McConnell, however, did not call for a new investigation beyond the ones currently underway in the Senate and House Intelligence committees, saying Democrats’ outrage over the Comey firing rings hallow because of their past criticism of his actions during the 2016 presidential election.
Though many lawmakers, including Senate Minority Leader Chuck Schumer, reiterated their calls for a special prosecutor or at least a special congressional committee to look into Russian interference in the election, McConnell said the move would be unnecessary.
“Today we’ll not doubt hear calls for a new investigation which would only serve to impede the current work being done to not only discover what the Russians may have done, but also to let this body and the national security community develop counter-measures and war-righting doctrine to see that it doesn’t occur again,” McConnell said on the floor.
Sen. Jeff Flake, R-Ariz., partially agreed with McConnell’s contention that addition additional layers to the investigation could slow things down.
“Obviously we want people to have trust in the process and I think the Senate Intelligence Committee is moving ahead on a bipartisan basis and I hope that continues,” Flake told reporters Wednesday.

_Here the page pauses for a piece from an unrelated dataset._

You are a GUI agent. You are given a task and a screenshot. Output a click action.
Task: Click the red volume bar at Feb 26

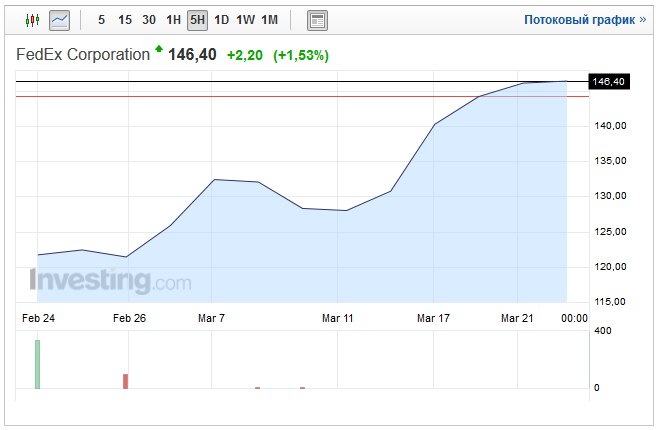point(126,381)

Still, the demands for a higher inquiry into Russian interference in the election grew louder in the wake of Comey’s dismissal. Schumer also demanded a “closed, and if necessary, classified” briefing with Attorney General Jeff Sessions and Rosenstein to provide more details on the Comey firing
“If there was ever a time when the circumstances warranted a special prosecutor, it is right now,” Schumer said on the Senate floor Wednesday morning.
Sen. John McCain, R-Az., did not rise to Schumer’s special prosecutor demand, but did repeat his call for a select committee on Russian interference.

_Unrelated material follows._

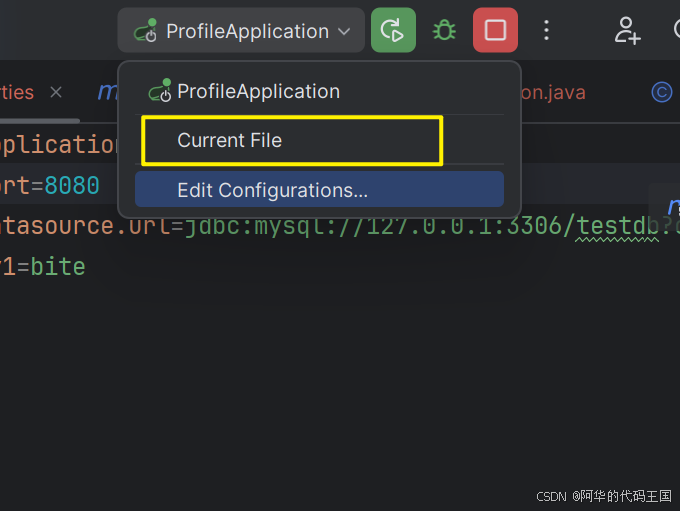Viewport: 680px width, 511px height.
Task: Close the properties editor tab
Action: click(x=56, y=92)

“While the president has the legal authority to remove the director of the FBI, I am disappointed in the president’s decision to remove James Comey from office,” McCain said in a statement. James Comey is a man of honor and integrity and he has led the FBI well in extraordinary circumstances. I have long called for a special congressional committee to investigate Russia’s interference in the 2016 election. The president’s decision to remove the FBI director only confirms the need and urgency of such a committee.”